Rich Ashworth, an alum of the Dance MFA and now a lecturer, is seen leading a room of dancers during a summer intensive for young artists. | Photo by Christal Wagner

The PSOA Department of Dance is set to present Springdances: Surfacing, an evening of original choreography by Dance faculty members and guest artist Vershawn Sanders-Ward. Among the choreographers is Dance MFA alum Rich Ashworth ’21 (Lecturer, Dance)

Ashworth will present a piece that incorporates tap and body percussion to celebrate the working class, conveying themes of craftsmanship and connection. Ashworth recently took the time to reflect on Surfacing and his time as a PSOA graduate student.

Tell us about the piece you choreographed for Springdances 2024.

My piece is entitled Form and FUNKtion. It uses tap dance and body percussion to highlight and celebrate the working-class upbringing I had in rural New England. I grew up with a lot of folks who worked with their hands and took a great deal of pride in the craftsmanship of what they produced. This piece celebrates the rhythm of the workday, shifting from the getting ready routine, to the hum and pulse of production, and the celebration after a hard day’s work.

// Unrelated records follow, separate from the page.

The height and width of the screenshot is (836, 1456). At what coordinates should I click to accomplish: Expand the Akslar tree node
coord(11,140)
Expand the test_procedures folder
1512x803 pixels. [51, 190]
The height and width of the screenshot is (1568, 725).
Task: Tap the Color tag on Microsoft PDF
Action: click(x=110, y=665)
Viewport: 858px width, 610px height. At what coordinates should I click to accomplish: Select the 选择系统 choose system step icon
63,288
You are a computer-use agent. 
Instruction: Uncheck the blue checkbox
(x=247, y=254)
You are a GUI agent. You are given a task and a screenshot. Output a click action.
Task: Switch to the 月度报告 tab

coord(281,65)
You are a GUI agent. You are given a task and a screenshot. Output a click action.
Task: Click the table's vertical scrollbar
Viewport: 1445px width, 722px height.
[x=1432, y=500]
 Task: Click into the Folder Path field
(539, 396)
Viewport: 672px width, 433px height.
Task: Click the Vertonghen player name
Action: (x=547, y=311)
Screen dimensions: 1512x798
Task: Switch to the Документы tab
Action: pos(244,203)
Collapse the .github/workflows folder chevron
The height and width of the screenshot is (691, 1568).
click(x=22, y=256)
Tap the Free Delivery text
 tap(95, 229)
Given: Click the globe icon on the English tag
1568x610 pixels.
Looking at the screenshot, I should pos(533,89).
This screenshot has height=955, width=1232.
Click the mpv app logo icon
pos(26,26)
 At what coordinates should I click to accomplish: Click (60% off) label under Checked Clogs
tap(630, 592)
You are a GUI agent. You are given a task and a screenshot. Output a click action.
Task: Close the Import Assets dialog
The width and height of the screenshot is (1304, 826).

It’s a multi-sensory piece that requires dancers to listen and lock into each other’s groove. 

Did any memorable moments surface while working with PSOA students?  

This is one of the largest and most ambitious works I’ve done in years, given the use of risers and floors. There are a lot of moving parts compared to what I am used to. One of the most memorable moments for me was seeing and hearing how the different surfaces added to the industrial, factory aesthetic. The back ledge of the theatre, the risers we are using, and the dance floor itself all react to the impact of the dancer’s body percussion differently. The ledge has a rattle due to the heating duct underneath. The risers squeak and rumble given the feet stomping on them. When the dancers move from one surface to the other, the sounds of the surfaces create depth and authenticity. I was hopeful this would happen but it’s even better than I anticipated. 

You graduated from the MFA Dance program. What sticks out about your time at the Peck School?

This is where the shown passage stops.